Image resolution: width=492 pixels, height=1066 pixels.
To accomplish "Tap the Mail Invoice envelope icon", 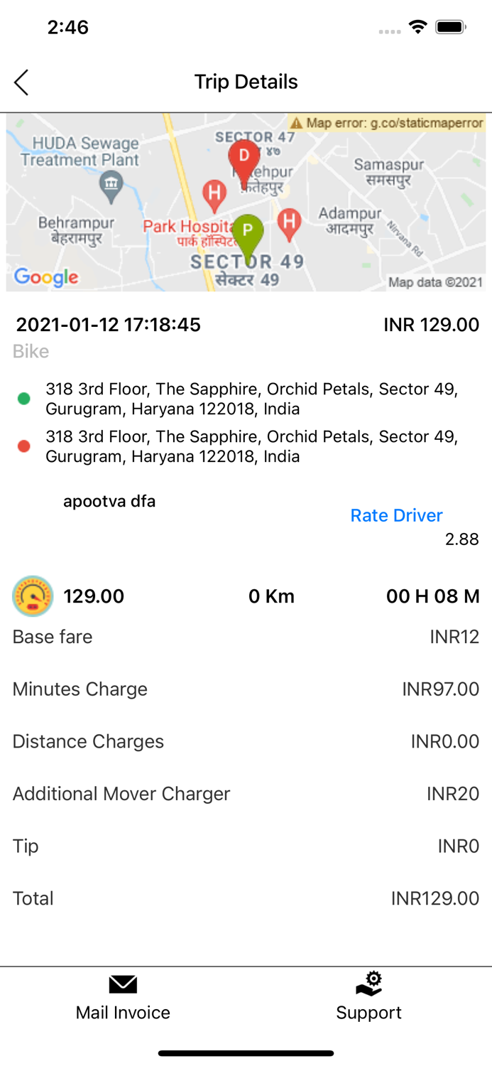I will coord(123,984).
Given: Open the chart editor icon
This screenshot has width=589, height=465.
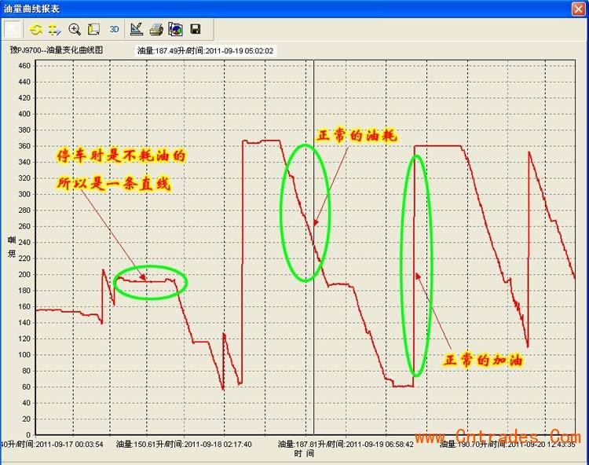Looking at the screenshot, I should pos(137,30).
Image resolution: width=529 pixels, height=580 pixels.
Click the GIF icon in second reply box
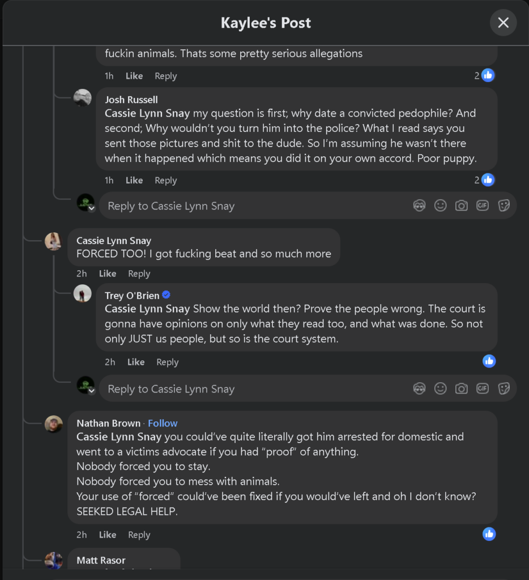(x=483, y=389)
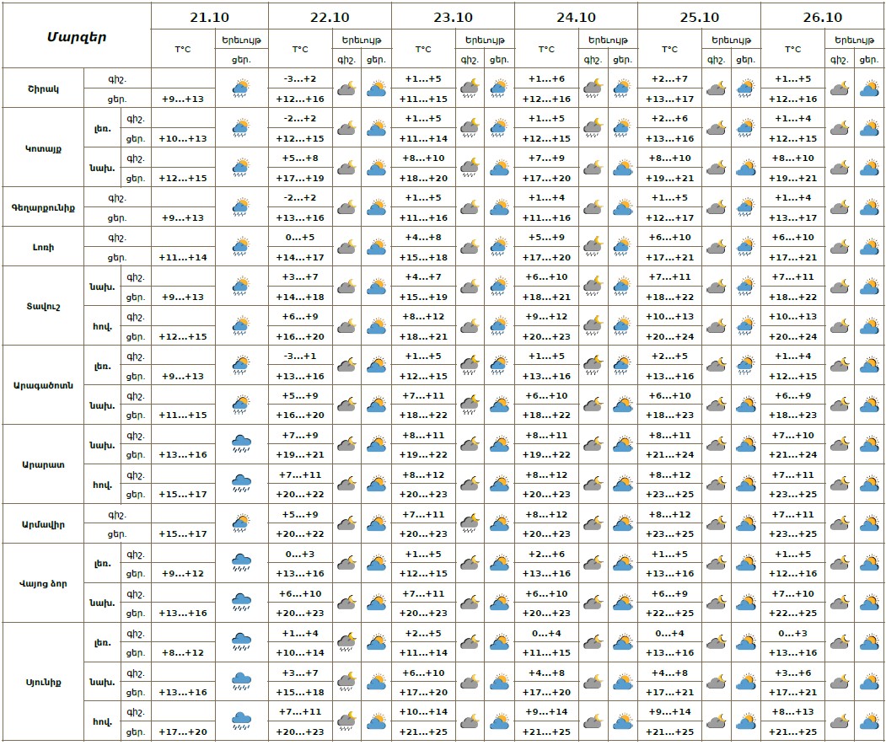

Task goal.
For the records above, how many lines contain the word "resolution"? Reply with the number only.

Answer to the problem.
2